- Non... andiamo fuori, questa settimana?

Scossi negativamente il capo.

- Capisco... - mormorò quasi a se stessa. - Vuoi entrare? - disse quando fummo arrivati.

La seguii in casa senza parlare.

In cucina distese in fretta una piccola tovaglia sulla tavola, dispose piatti e posate, estrasse qualcosa dal frigo e la mise a scaldare. Fu molto rapida. Riempì i piatti e venne a sedersi di fronte.

Mangiammo in silenzio.

Ogni tanto alzava gli occhi dal piatto e mi fissava. Appariva molto stanca e tesa.

Quando finimmo sbarazzò velocemente, depositò piatti e posate nella piccola lavatrice e mi precedette nel soggiorno.

Sedetti sulla stessa poltrona del giorno prima, e lei mi venne in braccio poggiandomi il viso sulla spalla. Restò così, quasi immobile. Finché sentii piccoli sussulti: piangeva in silenzio.

Con il fazzoletto le asciugai gli occhi e le soffiai il naso, poi per farla smettere presi a carezzarle i capelli. Si addormentò a poco a poco, col capo reclinato sulla mia spalla e le braccia abbandonate contro di me. Rimasi immobile.

Ricordai tutte le volte che la sua vicinanza mi aveva comunicato barlumi di diverso. Il suo viso sembrava essersi disteso un po' nel sonno; ma era ancora molto pallida. Dormì a lungo, quasi sempre immobile. Solo verso il crepuscolo, quando accennai ad alzarmi per portarla a letto, si svegliò. Sorrise incerta. - Scusami... - disse.

- Ti lascio, devo andare.

Il sorriso le si spense sulle labbra.

- Aspetta... - disse aggrappandosi alle mie mani. - Resta a mangiare, preparo subito. Mi lavo un momento le mani, prima.

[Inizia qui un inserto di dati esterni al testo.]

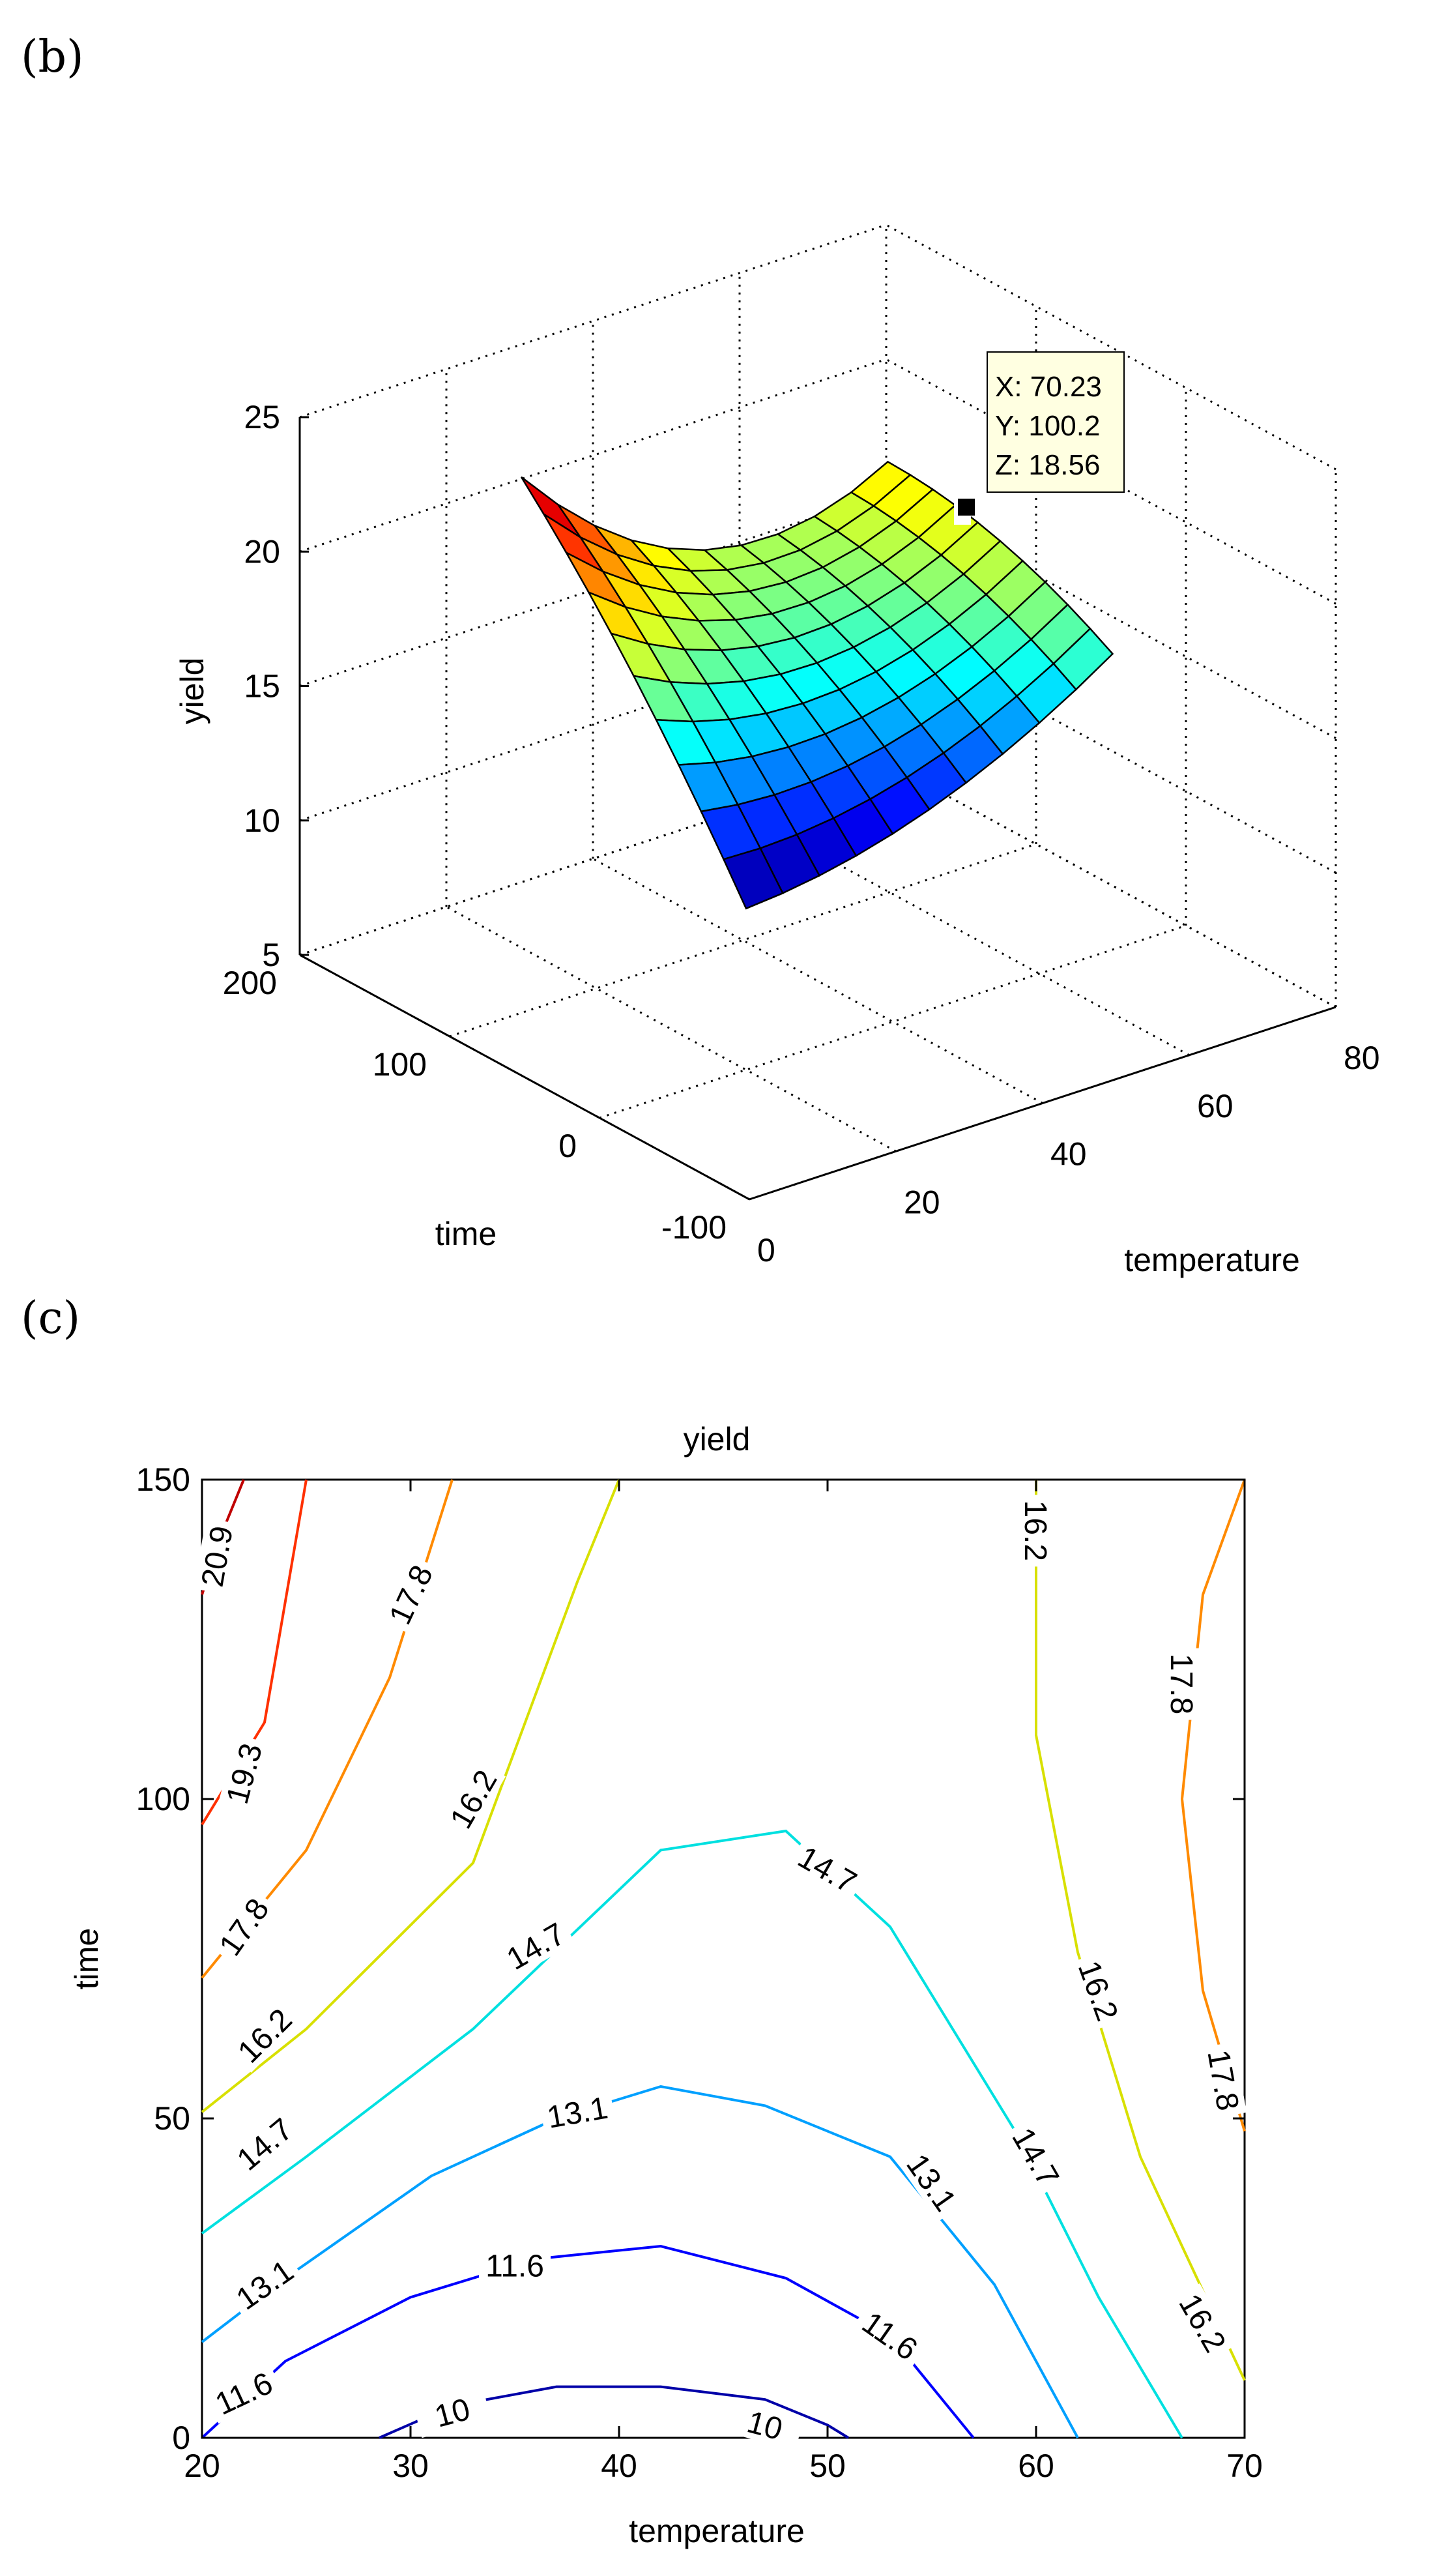 This screenshot has height=2576, width=1429. I want to click on x-tick-label: 0, so click(766, 1250).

Attesi appoggiato contro la finestra in cucina, sbirciando il buio fuori. Tornò senza più ombra di trucco in un abitino da casa molto semplice, i capelli ordinati. Preparò qualcosa, dispose la tavola e sedemmo.

- Mark - chiese quando finimmo e ci alzammo - non vuoi rimanere, stanotte?

- Devo andare, Lohu.

Mi accompagnò alla porta senza dire più nulla, attese che fossi salito in auto e rientrò.

Li sentii appena spensi la luce. Ma dalla sera prima sapevo che non ci sarebbe stato più caos. E cominciai, ritrovandomi senza immaginare come sistemarli in una struttura di cui mi sfuggiva l'ordine e il significato, ma alla quale la sostanza dei pensieri si adeguava come in un mosaico volumetrico. Non sapevo cosa stavo facendo, né il perché, e neppure se sarei mai arrivato a capirlo e, quindi, a utilizzarlo.

Avvertivo soltanto, man mano che i pensieri si aggiungevano ai pensieri, che era quella l'unica soluzione esatta, sia di ciò che facevo, sia d'ogni aspetto della mia situazione fino ad allora. E avvertivo (densa, compatta in qualche luogo di me o fuori di me) quella costruzione, che potevo quasi palpare, mentre si ingrandiva.

Solo verso il mattino smisi, e mi lasciai andare al sonno. Mi svegliò, verso mezzogiorno, il campanello della porta. Mi gettai addosso una vestaglia e andai ad aprire: era Lohu. Meno pallida e disfatta del giorno prima, tranne che negli occhi.

- Sono venuta... per vedere se avevi bisogno di qualcosa. Non hai ancora mangiato... posso preparare io.

Mi tirai da parte e la feci entrare.

Aveva un vestito molto bello. Andai a prendere una delle sue vestaglie nell'armadio e gliela porsi. - Potresti sporcare il vestito - le dissi. Poi entrai nel bagno.

Quando ne uscii, Lohu aveva preparato la tavola in soggiorno, come altre volte, e l'aveva riempita di fiori. Nell'aria c'erano le note del Capriccio italiano di Ciaikowskij. Entrò spingendo il carrello con i piatti colmi e li posò sulla tavola, uno di fronte all'altro. Non aveva voluto cambiarsi ed era molto bella, in quel vestito. Ma non poteva darmi più di quanto mi avesse già dato. E a me era divenuto insufficiente.